Resposta: se a sua pinta cresceu rápido, consulte um médico pois pode se tratar de um caso de câncer de pele.
Dizer que me vieram pensamentos seria mentira. Também não era medo. Senti mais como se eu tivesse me transformado numa televisão fora do ar transmitindo informações de todos os canais ao mesmo tempo - um corpo estranho cresceu no meu sem pedir permissão e lá se foi o sono. Um flash seguido de outro e outro e outro e outro
tenho que marcar um médico urgente e se eu tiver que fazer cirurgia quero ver o Lee preciso voltar pra casa quero os meus gatos antes de morrer tenho que escrever pelo menos mais dois livros e comer ramen e sushi e pad thay e comida vietnamita e ir para a Islândia fazer um hiking o mundo tá meio trash mas ainda tenho tanta coisa legal pra fazer
, né? Acordei no outro dia.
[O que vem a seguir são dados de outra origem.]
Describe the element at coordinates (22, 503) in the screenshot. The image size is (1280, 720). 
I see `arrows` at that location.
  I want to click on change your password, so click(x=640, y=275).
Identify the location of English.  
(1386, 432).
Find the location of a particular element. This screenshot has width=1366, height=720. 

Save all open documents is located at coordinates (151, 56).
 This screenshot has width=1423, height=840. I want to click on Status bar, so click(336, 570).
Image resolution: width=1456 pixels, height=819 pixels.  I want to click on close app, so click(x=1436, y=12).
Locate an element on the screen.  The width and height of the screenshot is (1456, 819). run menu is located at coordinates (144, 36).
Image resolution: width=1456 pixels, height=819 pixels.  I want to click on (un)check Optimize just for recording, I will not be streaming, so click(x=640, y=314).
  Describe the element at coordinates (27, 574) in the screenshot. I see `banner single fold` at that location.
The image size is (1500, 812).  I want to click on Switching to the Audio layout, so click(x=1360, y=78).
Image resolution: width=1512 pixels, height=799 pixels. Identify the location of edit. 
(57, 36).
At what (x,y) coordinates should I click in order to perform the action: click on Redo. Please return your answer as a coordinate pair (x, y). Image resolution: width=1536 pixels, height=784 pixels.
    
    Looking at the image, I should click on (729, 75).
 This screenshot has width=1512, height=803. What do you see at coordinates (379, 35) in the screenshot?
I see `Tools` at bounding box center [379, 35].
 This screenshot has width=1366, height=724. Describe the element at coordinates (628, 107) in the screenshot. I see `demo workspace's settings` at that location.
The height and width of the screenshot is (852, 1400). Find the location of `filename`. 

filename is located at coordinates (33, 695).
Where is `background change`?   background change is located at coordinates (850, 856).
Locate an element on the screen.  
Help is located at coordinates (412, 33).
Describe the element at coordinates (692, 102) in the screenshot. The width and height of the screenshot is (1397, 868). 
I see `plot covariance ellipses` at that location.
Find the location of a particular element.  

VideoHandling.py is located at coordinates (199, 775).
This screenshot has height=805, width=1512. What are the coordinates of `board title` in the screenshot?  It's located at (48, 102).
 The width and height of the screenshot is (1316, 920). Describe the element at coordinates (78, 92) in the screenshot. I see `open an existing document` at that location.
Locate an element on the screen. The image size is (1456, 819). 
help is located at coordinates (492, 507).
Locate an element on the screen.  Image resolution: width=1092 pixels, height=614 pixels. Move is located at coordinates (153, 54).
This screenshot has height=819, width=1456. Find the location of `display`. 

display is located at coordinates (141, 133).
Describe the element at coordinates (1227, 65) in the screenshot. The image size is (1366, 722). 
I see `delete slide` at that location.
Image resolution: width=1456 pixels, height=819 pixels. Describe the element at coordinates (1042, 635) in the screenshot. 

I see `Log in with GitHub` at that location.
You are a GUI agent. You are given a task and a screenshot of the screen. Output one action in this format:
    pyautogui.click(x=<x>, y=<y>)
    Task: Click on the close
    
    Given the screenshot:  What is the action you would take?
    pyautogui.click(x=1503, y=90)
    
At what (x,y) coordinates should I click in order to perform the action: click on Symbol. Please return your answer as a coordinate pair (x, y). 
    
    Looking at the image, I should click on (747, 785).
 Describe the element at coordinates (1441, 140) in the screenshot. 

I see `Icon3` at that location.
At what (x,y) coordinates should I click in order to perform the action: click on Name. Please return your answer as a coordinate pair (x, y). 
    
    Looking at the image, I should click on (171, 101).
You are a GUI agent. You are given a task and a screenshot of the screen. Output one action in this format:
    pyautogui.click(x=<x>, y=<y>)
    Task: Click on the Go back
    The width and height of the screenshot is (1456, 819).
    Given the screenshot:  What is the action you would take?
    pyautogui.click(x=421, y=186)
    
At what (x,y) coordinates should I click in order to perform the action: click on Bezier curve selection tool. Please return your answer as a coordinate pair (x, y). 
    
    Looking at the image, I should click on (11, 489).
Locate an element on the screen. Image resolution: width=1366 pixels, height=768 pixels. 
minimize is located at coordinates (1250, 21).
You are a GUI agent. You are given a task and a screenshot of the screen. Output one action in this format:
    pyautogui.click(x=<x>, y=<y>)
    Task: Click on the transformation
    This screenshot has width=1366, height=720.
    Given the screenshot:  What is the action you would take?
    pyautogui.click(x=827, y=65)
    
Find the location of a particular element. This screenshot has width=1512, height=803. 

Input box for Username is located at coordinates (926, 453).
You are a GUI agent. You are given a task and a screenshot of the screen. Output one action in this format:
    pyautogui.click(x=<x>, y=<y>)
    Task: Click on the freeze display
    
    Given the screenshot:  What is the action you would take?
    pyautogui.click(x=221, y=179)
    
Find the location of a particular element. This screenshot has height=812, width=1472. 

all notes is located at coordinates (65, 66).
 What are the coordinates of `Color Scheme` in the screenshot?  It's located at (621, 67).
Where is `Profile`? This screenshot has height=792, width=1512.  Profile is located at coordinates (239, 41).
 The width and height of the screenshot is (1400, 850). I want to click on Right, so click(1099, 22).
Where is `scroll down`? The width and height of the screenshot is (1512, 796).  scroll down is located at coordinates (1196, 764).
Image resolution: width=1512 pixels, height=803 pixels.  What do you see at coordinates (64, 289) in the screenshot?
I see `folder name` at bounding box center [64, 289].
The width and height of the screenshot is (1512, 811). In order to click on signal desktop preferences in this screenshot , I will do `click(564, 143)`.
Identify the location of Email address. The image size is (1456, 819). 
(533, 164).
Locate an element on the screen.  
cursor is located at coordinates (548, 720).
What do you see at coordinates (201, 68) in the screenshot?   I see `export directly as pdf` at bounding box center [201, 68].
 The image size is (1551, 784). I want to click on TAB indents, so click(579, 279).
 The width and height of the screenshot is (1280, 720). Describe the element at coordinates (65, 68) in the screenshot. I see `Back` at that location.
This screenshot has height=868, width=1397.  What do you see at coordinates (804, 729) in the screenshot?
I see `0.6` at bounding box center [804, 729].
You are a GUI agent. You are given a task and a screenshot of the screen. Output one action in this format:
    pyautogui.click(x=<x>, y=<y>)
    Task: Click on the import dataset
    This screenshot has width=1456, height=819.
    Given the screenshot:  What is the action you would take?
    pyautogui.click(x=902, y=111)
Não sei bem o que aconteceu. Desliguei enquanto aquele trem passava.
Voilà: a Morte.
O que é que eu não faço para esquecê-la?
Basta a lembrança da sua existência sob a forma de uma verruga inesperada e bum. Meu Deus, vou morrer. Como se a morte já não estivesse vivendo aqui. Tomo cinco vôos domésticos pra lançar livro, inicio suplementação de whey, preparo este texto, tudo para não lembrar dela. A morte é um pouco como esta verruga; ela também cresce no nosso corpo todo dia sem pedir permissão.
Sobre a morte, estas são as minhas ilusões de estimação:
- que só vou morrer quando estiver pronta
- que será indolor
- vou poder fazer tudo que eu quero antes de morrer
- que vai ser bom, afinal de contas o corpo é um treco pesado
Uma vez sofri um acidente de bicicleta e saí voando. Isto foi em 2016 em Brasília; eu ia a caminho do trabalho. Quando pousei, a parte de trás da cabeça quicou três vezes no chão. Era como uma bola, lembro exatamente, poing poing, daí
asfalto. Eu, estendida de barriga pra cima. E foi assim, no auge da dor e do choque que aconteceu o imponderável
: o corpo esvaziou até ficar leve, muito leve. Ouvi pessoas em torno de mim, ligações chamando ambulância, mas tudo era irrelevante e o que importava era ser leve como um balão. A motorista disse que passei três minutos desacordada, mas nunca perdi a consciência. Difícil, mesmo, foi abrir os olhos e regressar para o samsara.
Naquele dia, perdi um pouco o medo da morte. Um pouco.
Na noite que antecedeu o meu encontro com a nova verruga, tirei a carta da Morte no tarot. Acho que isto aumentou o meu susto, como se ter escolhido a A Morte tivesse sido o prenúncio do meu destino – a verruga, claro, sendo um câncer fatal.
Decido, então, pintar a minha própria versão do arcano maior. Penso numa mulher de coque sentada com um gato preto lendo um livro - sem pressa, claro, porque a morte é sem agitos. Depois esboço uma mulher de costas, magra, de roupa preta, de quem não se vê o rosto. Também tento uma mulher vestindo um fascinator de peixe morto. No fim escolho, escolho seguir adiante com o esboço menos óbvio.
É uma pintura zen, quase abstrata. Gosto dela, imensamente. A caveira preta repousa numa mesa ao lado de um vaso de onde saem duas orquídeas, branco com rosa, como as que a minha mãe cultiva em casa. A mesa fica num quarto cor de cimento, vazio. Neste mesmo espaço neutro as duas convivem: a morte perto das flores; as flores contra o frio do cimento.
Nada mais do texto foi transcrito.